His expertise covers animal ecology and biodiversity, specifically in freshwater systems and their aquatic-terrestrial interaction zones. After studies on the Rhine River, where he introduced novel freeze-core technologies to analyse the invertebrate fauna of the ecotone between surface water and groundwater (hyporheos), he developed a GIZ-project on the environmental impacts of agriculture in Brazil on the biodiversity and functional ecology of stream ecosystems.

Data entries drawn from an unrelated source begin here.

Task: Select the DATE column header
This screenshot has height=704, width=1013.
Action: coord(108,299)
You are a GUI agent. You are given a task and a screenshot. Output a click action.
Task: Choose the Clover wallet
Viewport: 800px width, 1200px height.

His PhD study at the Max-Planck-Institute was rated “summa cum laude”. Then he coordinated a research project funded by the German Ministry of Research BMBF for eight years at the Federal University of Mato Grosso, Brazil, resulting in the build-up of a MSc/PhD program and a new national research institute. This project focused on delivering scientific basics for floodplain and wetland management, as documented by a 31-chapter book, which he co-edited. His personal work focused on stable isotope analysis of food webs and on functional biodiversity in floodplains and stream systems, for which he developed a world-wide comparison experiment.
Back to Germany in 2001, he built up a DFG-funded research group on aquatic-terrestrial interactions at University of Konstanz, with a special focus on animal-mediated carbon transfer. His habilitation thesis on ecology, biodiversity and management of river-floodplain corridors was accepted in 2007. He substantially contributed to concept development and theory on ecosystem functions and biodiversity, such as the Flood-Pulse-Concept and a global concept for organic matter processing in aquatic systems. He is co-editor of the book series “Aquatic Biodiversity in Latin America”, which helps to identify aquatic organisms and to improve our knowledge on their ecology.
In 2010 he accepted a position as a full professor in Aquatic Ecology at the University of Tours, where he built up new laboratories and the Chinon Center for Freshwater Studies, and from where he co-ordinated a LIFE project (2014-2018) by the European Union to save the last populations of the Giant Freshwater Pearl Mussel in Europe by river management and artificial breeding. In 2014 he was nominated "UNESCO Chair for River Culture/Fleuves et Patrimoine", awarding his efforts for knowledge transfer between Europe and the Tropics (renomination in 2018). In January 2015, the Président de la Région Centre, François Bonneau, has acknowledged these achievements entitling him has “Talent de la Région Centre”.
The River Culture Concept (Wantzen et al. 2016) is increasingly considered as an innovative tool for harmonising humans and environment in river-floodplain corridors worldwide, resulting in regular conference opening speech invitations to Brazil, Argentina, France, China and the Philippines and is currently object of his 14th edited book “River Culture – Life as a dance to the rhythm of the waters”.
His current research themes include a global comparison on River Culture and its applications in management, urban aquatic ecology, and plastic pollution.